How ‘The Last Thing He Told Me’ Actress Aisha Tyler Balanced Jules’ Job and Friendship with Hannah – ‘She Has a Lot of Integrity’

“She doesn’t want to upset [Hannah] until she knows what the truth really is,” Tyler told TheWrap

A tension that expands from book to screen in the adaptation of Laura Dave’s best-selling novel “The Last Thing He Told Me” lies in Hannah Hall’s (Jennifer Garner) friendship with Jules (Aisha Tyler).

The seven-episode drama series, which premiered April 14 on Apple TV+, follows Hannah and Bailey Michaels (Angourie Rice) as they are forced to come together to figure out why Bailey’s father and Hannah’s husband Owen Michaels (Nikolaj Coster-Waldau) vanishes after his tech company, The Shop, goes under FBI investigation for fraud. Hannah’s best friend since high school Jules (Aisha Tyler), a San Francisco Chronicle sports journalist, warns Owen after her colleague Max gets a tip from a source about the FBI raid. 

“She wants to hold on to her integrity. I think [Jules] has a lot of integrity, and I think that integrity extends both to her professional life and also to her personal life,” Tyler told TheWrap. “She wants to help Hannah, and she also doesn’t want to alarm Hannah and also doesn’t want to exploit that relationship or exploit her background as a journalist for either Hannah’s sake or honestly for the newspaper’s sake. It is a very fine line to walk.” 

As the mystery unfolds, taking Hannah and Bailey to Austin to connect the puzzle pieces from Bailey’s distant memory and Owen’s past, Jules and Max update them about anything they hear regarding The Shop and Owen’s fate. She does several favors for Hannah upon a phone call, driving on errands between Sausalito and San Francisco, where she works. 

“It’s something that I think you would hope anyway, that you would have that kind of integrity as a person if you’re going through a similar thing. She doesn’t want to tell them anything she doesn’t have to,” Tyler added. “By that, I don’t mean that she’s keeping secrets, but she doesn’t want to upset [Hannah] until she knows what the truth really is, and that truth has been hidden very assiduously. It takes a little while to get down to what’s really underneath.”

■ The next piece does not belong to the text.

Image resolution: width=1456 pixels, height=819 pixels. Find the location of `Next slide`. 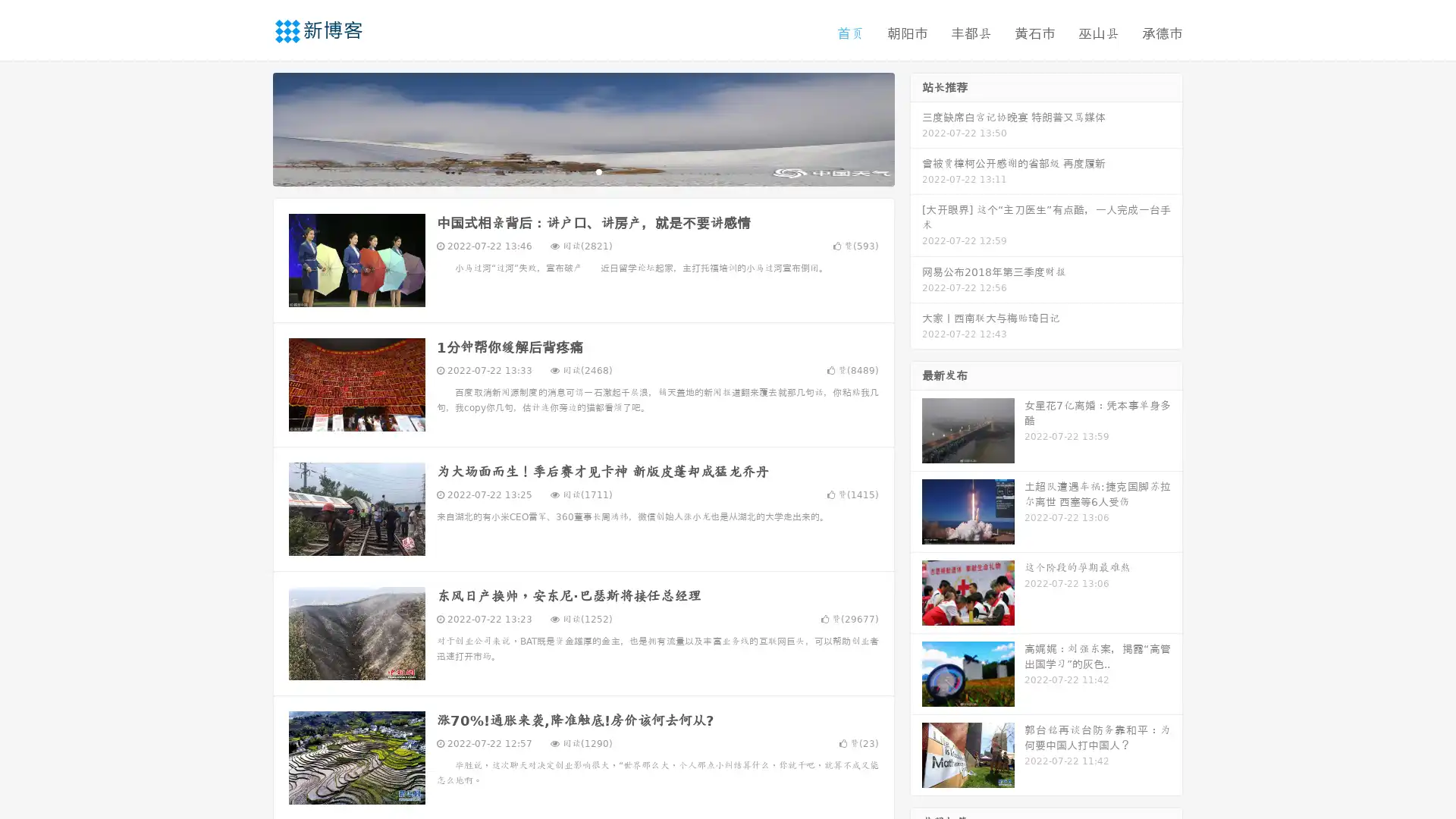

Next slide is located at coordinates (916, 127).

Author Laura Dave jokes that her husband, showrunner Josh Singer, has told stories about at least four newsrooms now after his work on “Spotlight” and “The Post.”

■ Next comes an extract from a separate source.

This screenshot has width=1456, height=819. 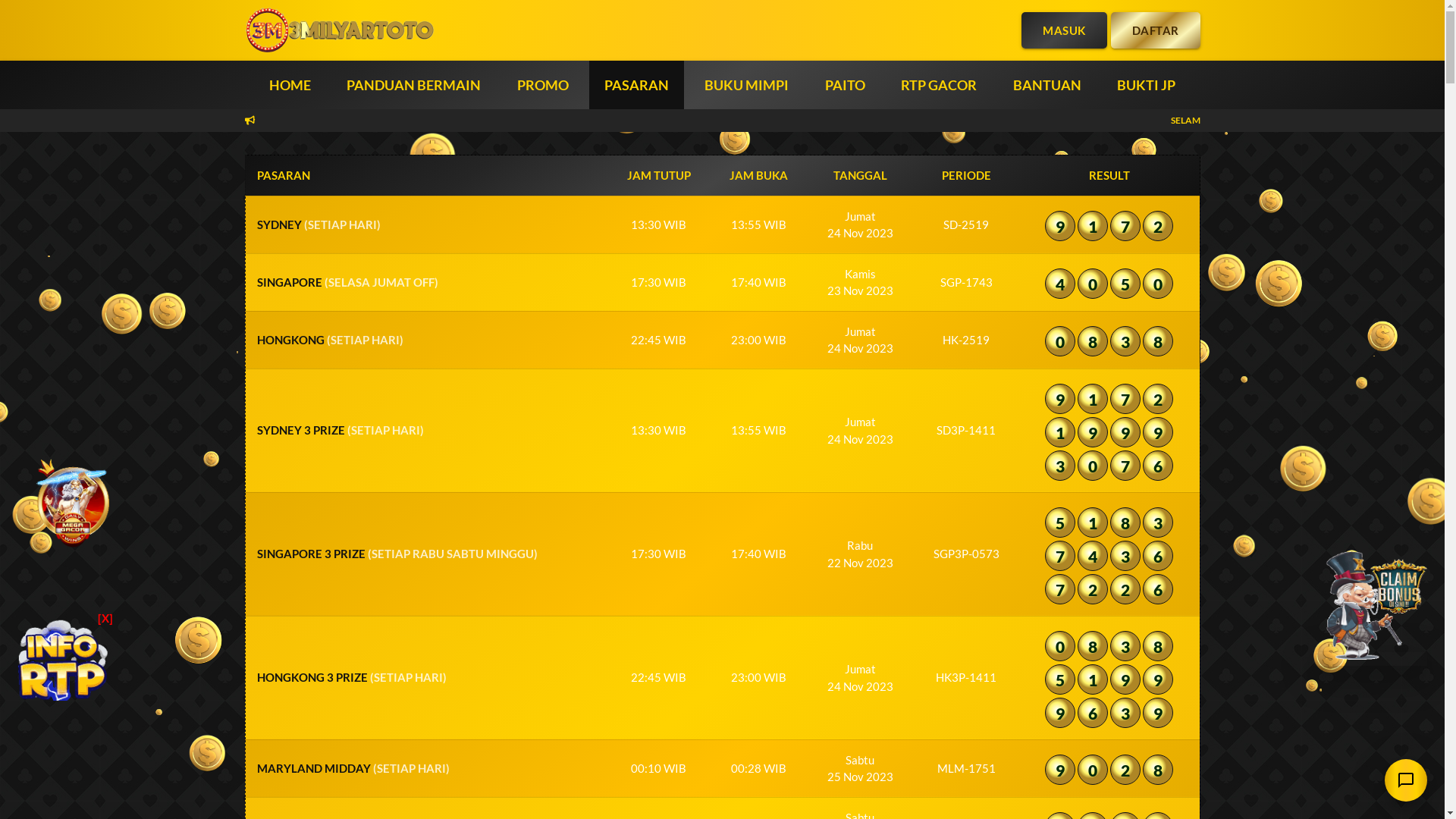 What do you see at coordinates (592, 84) in the screenshot?
I see `'PASARAN'` at bounding box center [592, 84].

“We just tried to walk that fine line of like, she didn’t do anything ethically irresponsible, and some of it happened by accident,” Dave told TheWrap. “Jules was a sports editor so she wouldn’t, it was sort of a confluence of events that got them sort of right in the middle of this as well.”

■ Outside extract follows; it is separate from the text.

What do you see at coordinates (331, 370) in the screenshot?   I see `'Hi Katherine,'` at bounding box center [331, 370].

Singer used his extensive experience portraying journalism to flesh out Jules as a character and expand the dynamic she brings to the story.

“I’m researching to do the reboot of ‘Bullitt’ (1986) and I’ve been working with a journalist up at the Chronicle now and so I got to go in that newsroom after the fact,” Singer told TheWrap. “It was a thrill to have another newsroom in play. I think journalists are very, very important. I think the diminishment of local journalism has been a huge problem for this country. Fortunately, I have some good contacts to talk to, when I need to ask, ‘Would this be okay for Max to not [do or say]?’ Fortunately, Marty Baron is a Laura Dave fan, so hopefully he won’t slap our wrists for anything.”